Title: Learnability Beyond Uniform Convergence.

The problem of characterizing learnability is the most basic question of statistical learning theory. A fundamental result is that learnability is equivalent to uniform convergence of the empirical risk to the population risk, and that if a problem is learnable, it is learnable via empirical risk minimization. The equivalence of uniform convergence and learnability was formally established only in the supervised classification and regression setting. We show that in (even slightly) more complex prediction problems learnability does not imply uniform convergence. We discuss several alternative attempts to characterize learnability. The presentation is based on a joint research with Ohad Shamir, Nati Srebro, Karthik Sridharan, and with Amit Daniely, Sivan Sabato, and Shai Ben-David.

**NEW:** The slides of this keynote speech are available here.

# Tutorial DS 2012: Exploring sequential data

**Gilbert Ritschard**

The tutorial is devoted to categorical sequence data describing for instance the successive buys of customers, working states of devices, visited web pages, or professional careers. Addressed topics include the rendering of state and event sequences, longitudinal characteristics of sequences, measuring pairwise dissimilarities and dissimilarity-based analysis of sequence data such as clustering, representative sequences, and regression trees. The tutorial also provides a short introduction to the practice of sequence analysis with the TraMineR R-package.

**NEW:** The slides of this tutorial are available here.

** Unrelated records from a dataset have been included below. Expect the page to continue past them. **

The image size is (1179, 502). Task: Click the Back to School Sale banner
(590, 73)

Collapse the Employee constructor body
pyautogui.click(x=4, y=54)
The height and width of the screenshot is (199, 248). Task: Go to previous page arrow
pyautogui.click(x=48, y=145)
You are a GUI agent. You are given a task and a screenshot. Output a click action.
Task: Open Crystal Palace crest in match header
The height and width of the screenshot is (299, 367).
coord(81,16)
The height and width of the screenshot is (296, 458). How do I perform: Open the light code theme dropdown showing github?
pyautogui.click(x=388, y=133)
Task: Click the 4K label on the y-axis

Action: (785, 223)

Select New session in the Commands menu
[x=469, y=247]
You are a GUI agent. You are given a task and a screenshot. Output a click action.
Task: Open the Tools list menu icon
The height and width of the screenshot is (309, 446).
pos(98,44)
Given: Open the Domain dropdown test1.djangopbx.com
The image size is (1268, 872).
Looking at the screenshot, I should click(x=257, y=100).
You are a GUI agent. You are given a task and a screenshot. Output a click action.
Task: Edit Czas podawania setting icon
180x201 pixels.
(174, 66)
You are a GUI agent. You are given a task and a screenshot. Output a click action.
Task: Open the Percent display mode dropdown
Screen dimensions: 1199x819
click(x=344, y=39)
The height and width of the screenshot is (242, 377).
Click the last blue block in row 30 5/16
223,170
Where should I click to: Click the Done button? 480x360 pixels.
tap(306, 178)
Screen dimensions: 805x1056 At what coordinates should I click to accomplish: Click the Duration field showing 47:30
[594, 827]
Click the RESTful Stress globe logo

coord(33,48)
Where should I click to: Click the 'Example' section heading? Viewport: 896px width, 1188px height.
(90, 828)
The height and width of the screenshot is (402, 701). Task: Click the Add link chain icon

# Tutorial ALT 2012: Model selection theory --- a tutorial with applications to learning

**Pascal Massart**

Model selection is a classical topic in statistics. The idea of selecting a model via penalizing a log-likelihood type criterion goes back to the early seventies with the pioneering works of Mallows and Akaike. One can find many consistency results in the literature for such criteria. These results are asymptotic in the sense that one deals with a given number of models and the number of observations tends to infinity. We shall give an overview of a non asymtotic theory for model selection which has emerged during these last fifty years. In various contexts of function estimation it is possible to design penalized log-likelihood type criteria with penalty terms depending not only on the number of parameters defining each model (as for the classical criteria) but also on the complexity of the whole collection of models to be considered. For practical relevance of these methods, it is desirable to get a precise expression of the penalty terms involved in the penalized criteria on which they are based. Our approach heavily relies on concentration inequalities (the prototype being Talagrand's inequality for empirical processes) which lead to explicit shapes for penalties. Simultanuously, we derive non asymptotic risk bounds for the corresponding penalized estimators showing that they perform almost as well as if the best model (i.e. with minimal risk) were known. Our purpose will be to give an account of the theory and discuss some heuristics and new results leading to data driven strategies for designing penalties.

**NEW:** The slides of this tutorial are available here.